** Work task **
Copy the data exactly from the line that contains "How do I perform: Click" through the line that contains "Task: Expand the Flagged items chevron", keeping both end lines and leaving out everything else.

** Provided material **

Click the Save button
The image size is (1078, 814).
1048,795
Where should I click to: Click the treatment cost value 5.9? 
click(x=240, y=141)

---

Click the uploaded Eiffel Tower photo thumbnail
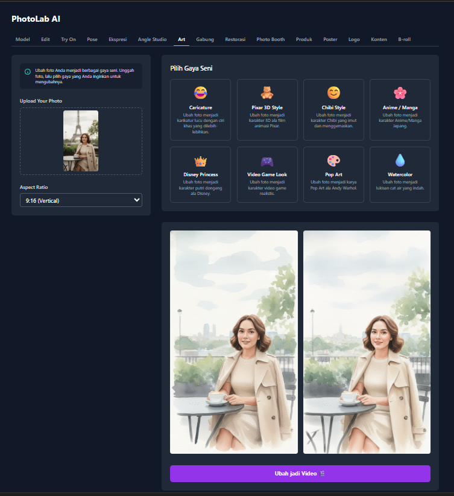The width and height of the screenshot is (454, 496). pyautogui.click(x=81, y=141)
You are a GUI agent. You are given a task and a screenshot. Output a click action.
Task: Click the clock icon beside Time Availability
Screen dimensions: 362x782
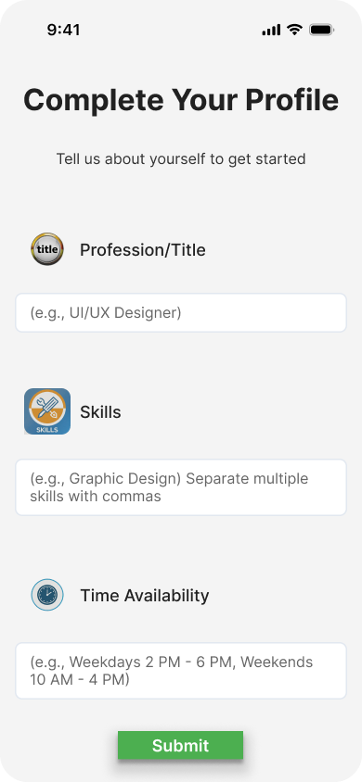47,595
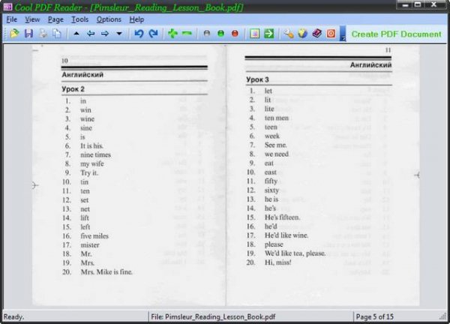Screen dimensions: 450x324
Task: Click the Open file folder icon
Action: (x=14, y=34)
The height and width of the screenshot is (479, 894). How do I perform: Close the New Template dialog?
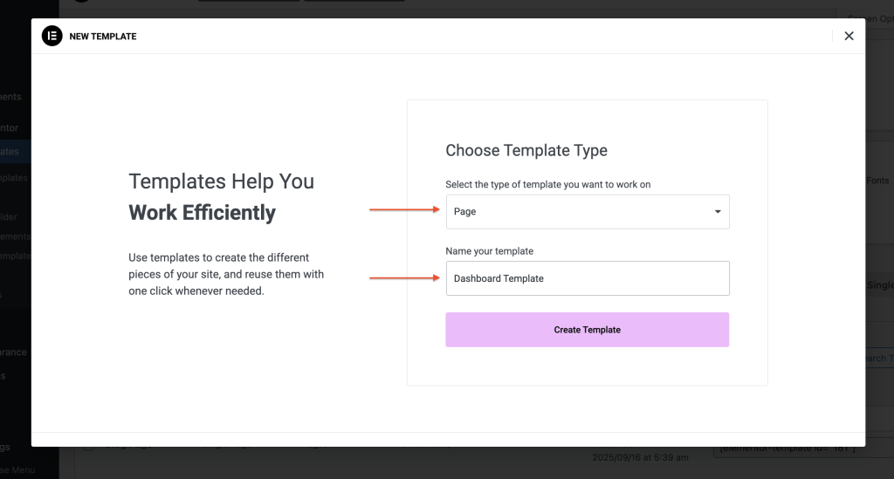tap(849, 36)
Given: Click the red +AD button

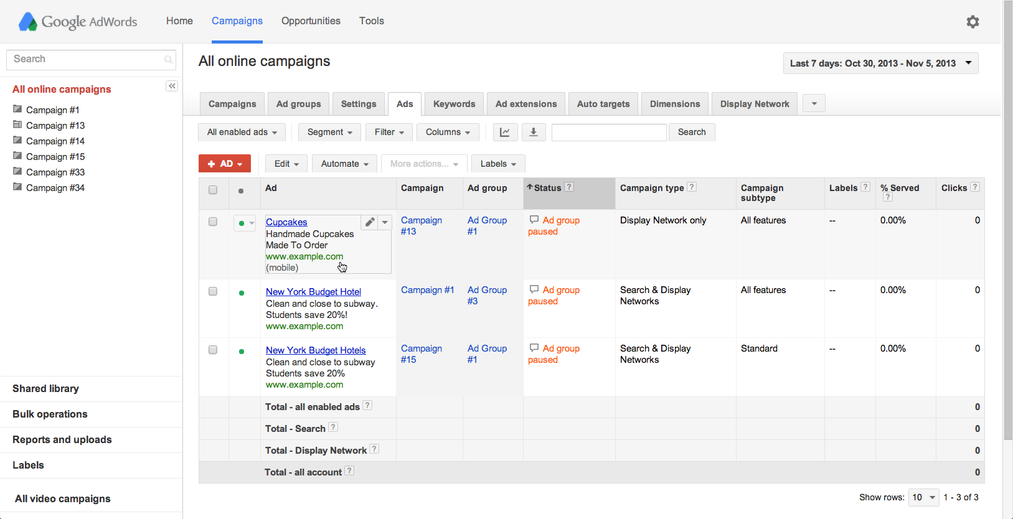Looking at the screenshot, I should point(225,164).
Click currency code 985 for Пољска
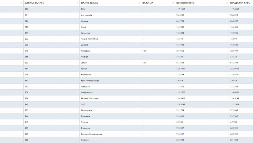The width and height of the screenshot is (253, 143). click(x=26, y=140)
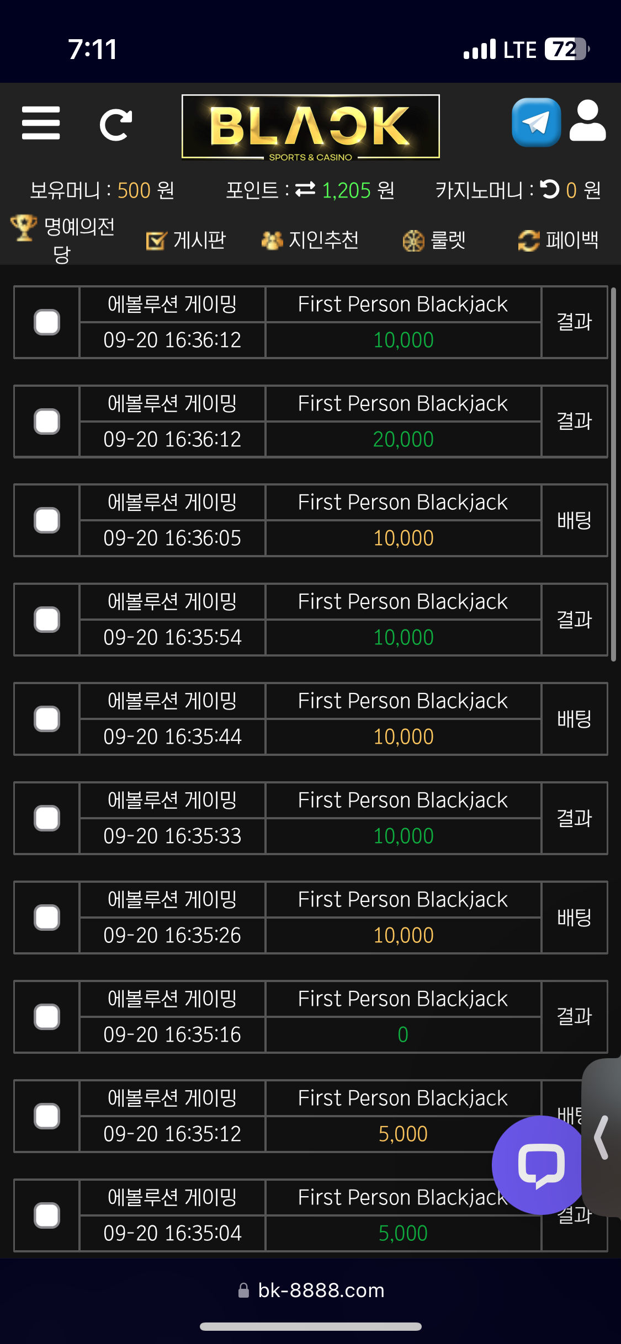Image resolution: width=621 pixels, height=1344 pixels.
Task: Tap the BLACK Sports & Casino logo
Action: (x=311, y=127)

...

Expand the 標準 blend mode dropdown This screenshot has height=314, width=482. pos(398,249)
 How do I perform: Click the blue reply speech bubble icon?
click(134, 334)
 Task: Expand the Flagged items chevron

** Result of the exercise **
 How do I perform: Click the blue reply speech bubble icon?
click(134, 334)
 Task: Expand the Flagged items chevron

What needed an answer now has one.